Au sein d’un groupement foncier rural, le capital est détenu par plusieurs membres d’une même famille, certains en pleine propriété, d’autres en nue-propriété, un usufruit grevant une partie des titres. Des associés minoritaires et l’usufruitière ont assigné la société afin d’obtenir l’annulation de diverses délibérations d’assemblées générales.
La cour d’appel d’Aix-en-Provence a déclaré leurs actions irrecevables au motif que les associés majoritaires, dont le vote se voyait contesté, n’étaient pas appelés à la cause. Elle a estimé que l’examen d’un abus de majorité impliquait, même sans demande de dommages et intérêts, la mise en cause des auteurs du vote.
Les demandeurs au pourvoi soutenaient au contraire qu’une telle action devait être dirigée contre la seule société, compétente pour défendre l’intérêt social. La question posée était donc de savoir si l’absence de mise en cause des associés majoritaires rend irrecevable l’action en nullité pour abus de majorité, lorsqu’aucune réparation pécuniaire n’est recherchée.
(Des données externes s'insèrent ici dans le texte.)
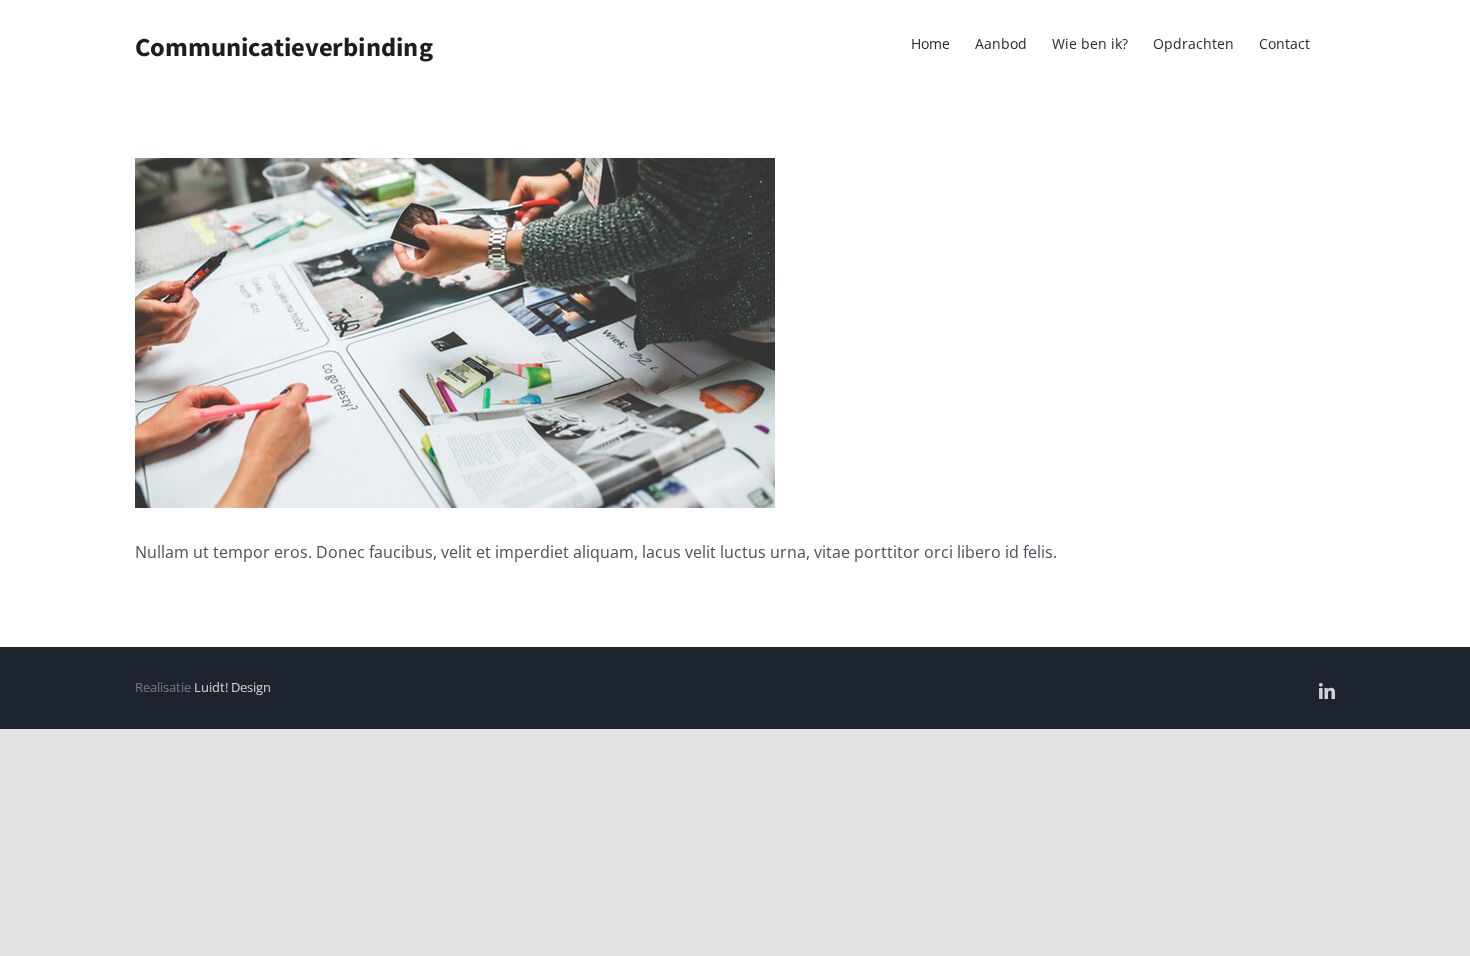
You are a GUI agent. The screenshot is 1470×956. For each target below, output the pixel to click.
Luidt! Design (232, 687)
La Cour de cassation répond par la négative en se fondant sur les articles 1844-10 du code civil et 32 du code de procédure civile. Elle énonce d’abord: "Vu les articles 1844-10 du code civil et 32 du code de procédure civile :", puis juge que "Il résulte de la combinaison de ces textes que la recevabilité d'une action en nullité d'une délibération sociale pour abus de majorité n'est pas, en l'absence de demande indemnitaire dirigée contre les associés majoritaires, subordonnée à la mise en cause de ces derniers". En conséquence, elle casse l’arrêt, remet l’affaire dans l’état antérieur et renvoie devant la cour d’appel de Nîmes.